Beyanname Gözetim Programı Devrede
İlk kez uygulamaya alınan Beyanname Gözetim Programı ile, riskli fakat gönüllü uyum potansiyeli bulunan mükellefler, beyanname öncesinde bilgilendirilerek olası hatalar için uyarılacak. Böylece, mükelleflerin daha dikkatli ve doğru beyan sunmaları hedefleniyor.
Aynı zamanda, belirlenen mükellef gruplarına özel müfettiş atamaları yapılarak sahada denetim öncesi bilgilendirme süreci başlatıldı. Bu adım sayesinde hem müfettiş-mükellef iletişimi güçlendirilecek hem de denetim süreçleri daha verimli yürütülecek.
Beyanların ardından yapılan değerlendirmeler ışığında, risk algısı değişen ve gerekli uyumu sağlayan mükellefler sistemden çıkarılacak. Böylece sınırlı denetim kapasitesi, gerçekten riskli olan mükellefler üzerinde daha etkin şekilde kullanılacak.
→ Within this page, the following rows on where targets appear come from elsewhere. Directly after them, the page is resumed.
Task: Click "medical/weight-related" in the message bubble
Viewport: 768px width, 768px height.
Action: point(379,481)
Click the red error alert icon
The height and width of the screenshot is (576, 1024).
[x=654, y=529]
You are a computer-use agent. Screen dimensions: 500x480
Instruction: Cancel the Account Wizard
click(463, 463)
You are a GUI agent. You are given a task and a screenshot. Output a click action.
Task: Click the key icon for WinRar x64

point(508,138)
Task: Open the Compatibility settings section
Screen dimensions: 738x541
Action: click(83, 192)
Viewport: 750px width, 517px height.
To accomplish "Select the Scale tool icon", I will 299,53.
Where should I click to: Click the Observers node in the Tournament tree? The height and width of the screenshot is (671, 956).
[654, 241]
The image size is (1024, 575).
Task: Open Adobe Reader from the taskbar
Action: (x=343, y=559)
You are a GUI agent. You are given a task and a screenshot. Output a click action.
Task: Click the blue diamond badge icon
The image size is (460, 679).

Bakan Şimşek: “Vergide Gönüllü Uyumu Artırmayı Hedefliyoruz”
Konuya ilişkin değerlendirmede bulunan Hazine ve Maliye Bakanı Mehmet Şimşek, kayıt dışı ekonomiyle mücadelenin kararlılıkla sürdüğünü vurguladı.
“Amacımız, ileri analiz teknikleri, saha denetimleri ve izaha davet mekanizmasıyla vergiye gönüllü uyumu artırmak. Tüm mükelleflerimizi, Maliye kapılarını çalmadan bu sürece dahil olmaya davet ediyorum. Riskli görülen ve ileride yüksek cezai müeyyidelerle karşılaşmak istemeyen mükelleflerimizi, izaha bekliyoruz.”
Bu adım, Türkiye’de vergi denetiminde teknolojik analiz ve risk odaklı yaklaşımın güçlendiğini gösteriyor. Özellikle gönüllü uyumu teşvik eden yapılar, hem işletmelerin cezalardan kaçınmasını sağlıyor hem de devletin denetim kaynaklarını daha verimli kullanmasına imkan tanıyor. Vergi denetim süreçlerinde “önleyici” bir yaklaşımın yaygınlaştırılması, ekonomide şeffaflık ve adalet açısından önemli bir adım.